Find the center and radius for each of the following:
$x^2 + y^2 - 6x + 10y + 9 = 0$
${
\begin{array}{l}
\textrm{To find center and radius we put the equation in the }\\
\textrm{standard form for a circle by completing the square in}\\
\textrm{both } x \textrm{ and } y:\\\\
\begin{array}{rcl}
x^2+y^2-6x+10y+9 &=& 0\\
(x^2 - 6x + 9) + (y^2 + 10y + 25) &=& 25\\
(x-3)^2 + (y+5)^2 &=& 25
\end{array}\\\\
\textrm{center: } (3,-5)\\
\textrm{radius: }\sqrt{25} = 5
\end{array}}$
$x^2 + y^2 + 6x + 12y - 5 = 0$
${
\begin{array}{l}
\textrm{To find center and radius we put the equation in the }\\
\textrm{standard form for a circle by completing the square in}\\
\textrm{both } x \textrm{ and } y:\\\\
\begin{array}{rcl}
x^2 + y^2 + 6x + 12y - 5 &=& 0\\
(x^2 + 6x + 9) + (y^2 + 12y + 36) &=& 5 + 9 + 36\\
(x+3)^2 + (y+6)^2 &=& 50
\end{array}\\\\
\textrm{center: } (-3,-6)\\
\textrm{radius: }\sqrt{50} = 5\sqrt{2}
\end{array}}$
Find the equation of the circle with center $(-1,5)$ and radius of $6$.
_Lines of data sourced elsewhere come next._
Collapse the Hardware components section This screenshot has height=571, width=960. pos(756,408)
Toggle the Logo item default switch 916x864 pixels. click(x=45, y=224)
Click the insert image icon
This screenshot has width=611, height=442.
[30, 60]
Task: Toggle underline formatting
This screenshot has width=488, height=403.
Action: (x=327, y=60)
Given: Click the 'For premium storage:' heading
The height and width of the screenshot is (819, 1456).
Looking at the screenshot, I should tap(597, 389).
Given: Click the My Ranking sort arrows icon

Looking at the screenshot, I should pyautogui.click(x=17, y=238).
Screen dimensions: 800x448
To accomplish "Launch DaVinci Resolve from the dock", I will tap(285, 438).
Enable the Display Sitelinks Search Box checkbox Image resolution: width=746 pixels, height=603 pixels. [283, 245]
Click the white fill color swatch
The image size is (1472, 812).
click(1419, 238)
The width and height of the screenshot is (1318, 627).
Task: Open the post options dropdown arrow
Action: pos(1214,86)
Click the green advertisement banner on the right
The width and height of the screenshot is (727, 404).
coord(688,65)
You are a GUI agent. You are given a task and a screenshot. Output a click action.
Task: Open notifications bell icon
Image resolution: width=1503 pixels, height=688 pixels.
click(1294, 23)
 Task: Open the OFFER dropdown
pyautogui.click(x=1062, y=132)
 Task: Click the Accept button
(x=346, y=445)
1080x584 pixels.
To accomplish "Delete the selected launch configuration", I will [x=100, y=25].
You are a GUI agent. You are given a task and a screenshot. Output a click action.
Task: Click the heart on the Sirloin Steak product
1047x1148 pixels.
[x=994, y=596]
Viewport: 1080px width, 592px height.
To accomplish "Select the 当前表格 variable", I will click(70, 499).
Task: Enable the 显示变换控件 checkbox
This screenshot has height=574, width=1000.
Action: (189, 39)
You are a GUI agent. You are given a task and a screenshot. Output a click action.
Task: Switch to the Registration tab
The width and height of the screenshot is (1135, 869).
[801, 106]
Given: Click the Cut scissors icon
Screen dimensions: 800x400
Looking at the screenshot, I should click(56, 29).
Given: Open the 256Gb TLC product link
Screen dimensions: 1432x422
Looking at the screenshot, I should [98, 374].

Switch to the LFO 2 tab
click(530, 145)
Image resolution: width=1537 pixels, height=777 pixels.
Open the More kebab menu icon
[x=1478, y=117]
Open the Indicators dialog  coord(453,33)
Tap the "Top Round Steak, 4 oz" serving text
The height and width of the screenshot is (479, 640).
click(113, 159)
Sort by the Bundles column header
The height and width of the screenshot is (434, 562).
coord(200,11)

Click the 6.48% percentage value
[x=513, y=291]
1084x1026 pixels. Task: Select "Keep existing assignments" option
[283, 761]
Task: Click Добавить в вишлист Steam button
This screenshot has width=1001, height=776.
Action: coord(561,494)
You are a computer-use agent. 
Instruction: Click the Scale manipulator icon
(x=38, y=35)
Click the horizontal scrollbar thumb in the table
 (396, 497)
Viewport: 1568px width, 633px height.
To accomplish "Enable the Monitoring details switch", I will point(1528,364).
${\displaystyle{(x+1)^2 + (y-5)^2 = 36}}$
Find the equation for the circle with endpoints of a diameter at $(-2,0)$ and $(4,8)$.
${(x-1)^2 + (y-4)^2 = 25}$
Sketch the graph of $x^2+y^2+8x-6y+16=0$, labeling all important aspects.